[DATA FOR THIS EXERCISE]:
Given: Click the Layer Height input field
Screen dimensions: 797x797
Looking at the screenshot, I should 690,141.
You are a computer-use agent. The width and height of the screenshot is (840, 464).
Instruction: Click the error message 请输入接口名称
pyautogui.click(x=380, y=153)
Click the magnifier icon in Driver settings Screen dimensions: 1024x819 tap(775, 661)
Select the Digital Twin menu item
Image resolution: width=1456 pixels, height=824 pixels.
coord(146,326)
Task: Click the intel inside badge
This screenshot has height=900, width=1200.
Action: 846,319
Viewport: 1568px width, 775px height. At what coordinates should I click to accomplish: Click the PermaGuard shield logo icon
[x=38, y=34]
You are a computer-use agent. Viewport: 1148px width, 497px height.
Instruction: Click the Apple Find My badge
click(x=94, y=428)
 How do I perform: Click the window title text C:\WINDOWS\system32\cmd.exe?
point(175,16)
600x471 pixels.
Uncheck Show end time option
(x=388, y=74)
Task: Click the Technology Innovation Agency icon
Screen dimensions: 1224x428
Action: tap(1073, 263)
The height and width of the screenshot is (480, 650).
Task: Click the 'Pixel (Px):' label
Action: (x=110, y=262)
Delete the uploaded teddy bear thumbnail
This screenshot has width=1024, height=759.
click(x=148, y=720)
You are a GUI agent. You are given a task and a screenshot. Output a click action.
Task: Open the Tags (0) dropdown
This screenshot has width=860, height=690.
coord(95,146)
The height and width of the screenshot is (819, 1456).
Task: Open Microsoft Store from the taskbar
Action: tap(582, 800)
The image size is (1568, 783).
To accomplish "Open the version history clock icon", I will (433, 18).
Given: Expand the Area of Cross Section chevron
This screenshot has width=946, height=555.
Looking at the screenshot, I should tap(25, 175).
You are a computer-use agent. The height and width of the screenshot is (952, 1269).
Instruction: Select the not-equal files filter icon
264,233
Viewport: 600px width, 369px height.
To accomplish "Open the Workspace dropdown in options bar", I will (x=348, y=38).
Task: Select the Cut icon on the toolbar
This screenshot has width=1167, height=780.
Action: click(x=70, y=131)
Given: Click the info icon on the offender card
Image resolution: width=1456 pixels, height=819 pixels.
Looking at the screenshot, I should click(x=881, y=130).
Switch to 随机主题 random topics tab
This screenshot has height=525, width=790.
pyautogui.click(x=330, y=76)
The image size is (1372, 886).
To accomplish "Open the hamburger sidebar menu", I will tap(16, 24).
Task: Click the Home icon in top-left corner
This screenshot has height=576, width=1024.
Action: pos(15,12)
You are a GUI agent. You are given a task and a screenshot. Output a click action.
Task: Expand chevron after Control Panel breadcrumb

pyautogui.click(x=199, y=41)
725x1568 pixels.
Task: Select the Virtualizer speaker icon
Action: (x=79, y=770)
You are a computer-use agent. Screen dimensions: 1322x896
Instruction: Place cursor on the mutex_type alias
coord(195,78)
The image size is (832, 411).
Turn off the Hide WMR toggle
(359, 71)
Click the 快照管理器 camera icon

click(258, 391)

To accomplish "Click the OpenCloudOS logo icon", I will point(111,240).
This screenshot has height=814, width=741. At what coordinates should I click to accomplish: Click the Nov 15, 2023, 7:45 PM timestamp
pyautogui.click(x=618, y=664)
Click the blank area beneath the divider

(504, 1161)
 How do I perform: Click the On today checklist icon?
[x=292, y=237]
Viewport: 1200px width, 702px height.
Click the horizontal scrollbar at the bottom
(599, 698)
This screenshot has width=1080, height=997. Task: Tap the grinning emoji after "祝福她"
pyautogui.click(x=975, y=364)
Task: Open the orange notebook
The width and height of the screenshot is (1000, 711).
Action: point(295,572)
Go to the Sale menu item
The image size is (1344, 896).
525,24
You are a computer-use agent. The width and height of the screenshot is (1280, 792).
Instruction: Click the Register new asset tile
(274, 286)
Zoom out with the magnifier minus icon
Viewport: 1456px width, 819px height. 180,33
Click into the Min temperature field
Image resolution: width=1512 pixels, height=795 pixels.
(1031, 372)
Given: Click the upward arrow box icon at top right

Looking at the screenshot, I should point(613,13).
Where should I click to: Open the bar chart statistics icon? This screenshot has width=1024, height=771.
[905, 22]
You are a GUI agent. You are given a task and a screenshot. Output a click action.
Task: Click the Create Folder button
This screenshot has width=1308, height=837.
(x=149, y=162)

[WHAT THE TASK REQUIRES]:
Print the listing above from its first line through the line containing "pyautogui.click(x=380, y=153)", inclusive.

[FINISHED TASK]:
Given: Click the Layer Height input field
Screen dimensions: 797x797
Looking at the screenshot, I should 690,141.
You are a computer-use agent. The width and height of the screenshot is (840, 464).
Instruction: Click the error message 请输入接口名称
pyautogui.click(x=380, y=153)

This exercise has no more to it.